Cupping notes: medium juicy body, San Pellegrino orange. Smoky, tobacco, plum, red grapes, chocolate.
(*SL is Scott Laboratories. Scott Laboratories was a research organisation based in Kenya that developed multiple cultivars under contract between 1934 and 1963. Scott Labs developed various SL varieties, mostly based on Moka and Bourbon types brought by the Scot and French missions to Kenya to cultivate.)
Kamagogo coffee factory was established in the 1970s and is affiliated to Kiru Farmers’
Cooperative Society. Its membership stands at 1,000. The factory has a coffee cherry catchment and washing station in the area where local farmers who are members of the cooperative, delivery coffee cherries for regional bulking. The coffee cherry is hand sorted, washed, fermented, and laid out on raised beds to dry where it is hand sorted for defects again.
Kamagogo Factory is a coffee processing station at Kagumoini in Murang'a County. Kiru Farmers' Cooperative has four processing stations: Kiruru, Kora, Kamagogo, and Diara, with about 3,500 farmers delivering coffee cherries to the respective factories. The farmers also grow macadamia, potatoes, maize, beans, and tea for the local markets.
Kamagogo Coffee Factory is dressed with red-volcanic soil that infuses it with all the mineral and organic goodness necessary for optimum production. It has an annual rainfall of 1,200mm at 1,800m above sea level. It also enjoys cool temperatures of 13-24°C.
Demonstration plots are planted at the factory to reinforce the best practices taught
throughout the year. After picking, ripe cherry is brought to the factory before it undergoes processing to remove the skin and pulp – known as the wet processing method. Wastewater is discarded in soaking pits and is also recirculated for conservation.

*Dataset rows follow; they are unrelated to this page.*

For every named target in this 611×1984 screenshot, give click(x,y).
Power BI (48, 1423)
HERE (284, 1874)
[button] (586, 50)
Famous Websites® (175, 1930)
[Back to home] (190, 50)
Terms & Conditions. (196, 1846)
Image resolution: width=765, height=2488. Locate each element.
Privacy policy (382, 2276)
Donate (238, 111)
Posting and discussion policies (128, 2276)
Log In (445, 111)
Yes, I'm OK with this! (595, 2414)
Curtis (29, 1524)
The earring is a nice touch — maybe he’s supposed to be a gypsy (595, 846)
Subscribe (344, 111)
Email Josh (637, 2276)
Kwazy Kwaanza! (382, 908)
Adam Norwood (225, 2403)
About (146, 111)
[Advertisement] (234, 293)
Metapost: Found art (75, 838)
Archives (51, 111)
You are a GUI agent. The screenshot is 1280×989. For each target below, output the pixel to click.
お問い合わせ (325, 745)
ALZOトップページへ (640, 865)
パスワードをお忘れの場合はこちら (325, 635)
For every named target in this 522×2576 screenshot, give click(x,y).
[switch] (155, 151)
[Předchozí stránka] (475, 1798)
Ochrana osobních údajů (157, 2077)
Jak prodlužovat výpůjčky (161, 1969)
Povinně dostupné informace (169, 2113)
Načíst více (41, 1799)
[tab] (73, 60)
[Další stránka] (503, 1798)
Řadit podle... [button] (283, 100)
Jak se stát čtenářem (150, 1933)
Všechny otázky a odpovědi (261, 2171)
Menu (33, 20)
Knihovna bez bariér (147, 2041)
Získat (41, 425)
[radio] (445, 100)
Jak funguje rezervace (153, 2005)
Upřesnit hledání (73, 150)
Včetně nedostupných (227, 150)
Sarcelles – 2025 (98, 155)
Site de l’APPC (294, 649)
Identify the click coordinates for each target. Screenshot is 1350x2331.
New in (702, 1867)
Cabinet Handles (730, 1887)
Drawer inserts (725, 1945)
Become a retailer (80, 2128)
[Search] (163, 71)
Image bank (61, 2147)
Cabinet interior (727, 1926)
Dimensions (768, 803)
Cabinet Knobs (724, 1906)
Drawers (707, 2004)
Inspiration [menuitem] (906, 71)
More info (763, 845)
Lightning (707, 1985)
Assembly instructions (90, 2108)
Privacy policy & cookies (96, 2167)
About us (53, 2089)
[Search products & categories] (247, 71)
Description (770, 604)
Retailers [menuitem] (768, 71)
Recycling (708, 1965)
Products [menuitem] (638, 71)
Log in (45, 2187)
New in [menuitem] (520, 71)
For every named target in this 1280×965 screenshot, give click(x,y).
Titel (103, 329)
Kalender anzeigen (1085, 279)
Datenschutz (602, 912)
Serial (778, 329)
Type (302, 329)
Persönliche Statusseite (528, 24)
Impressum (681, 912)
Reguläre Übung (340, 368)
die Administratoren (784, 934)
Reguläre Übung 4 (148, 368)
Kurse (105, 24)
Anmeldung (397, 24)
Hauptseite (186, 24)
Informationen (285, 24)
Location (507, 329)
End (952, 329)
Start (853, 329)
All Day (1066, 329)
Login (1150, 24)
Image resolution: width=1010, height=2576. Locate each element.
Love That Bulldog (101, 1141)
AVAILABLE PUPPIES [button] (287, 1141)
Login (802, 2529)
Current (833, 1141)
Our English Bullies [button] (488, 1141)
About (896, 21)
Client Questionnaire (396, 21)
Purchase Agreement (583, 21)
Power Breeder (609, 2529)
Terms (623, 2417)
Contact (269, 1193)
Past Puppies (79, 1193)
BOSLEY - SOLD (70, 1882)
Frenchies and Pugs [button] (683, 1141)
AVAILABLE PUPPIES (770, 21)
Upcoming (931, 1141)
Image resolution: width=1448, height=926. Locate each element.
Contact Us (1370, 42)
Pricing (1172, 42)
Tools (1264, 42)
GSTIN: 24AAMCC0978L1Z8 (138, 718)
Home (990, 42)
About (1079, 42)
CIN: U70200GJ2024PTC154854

The factory is using a disc pulper with three sets of discs to remove the skin and fruit from the inner parchment layer that is protecting the green coffee bean. After pulping, the coffee is fermented overnight to break down the sugars, before it is cleaned, soaked and spread out on the raised drying tables. Time on the drying tables depends on the climate, ambient temperature and volumes under processing, and can take from 7 to 15 days in total.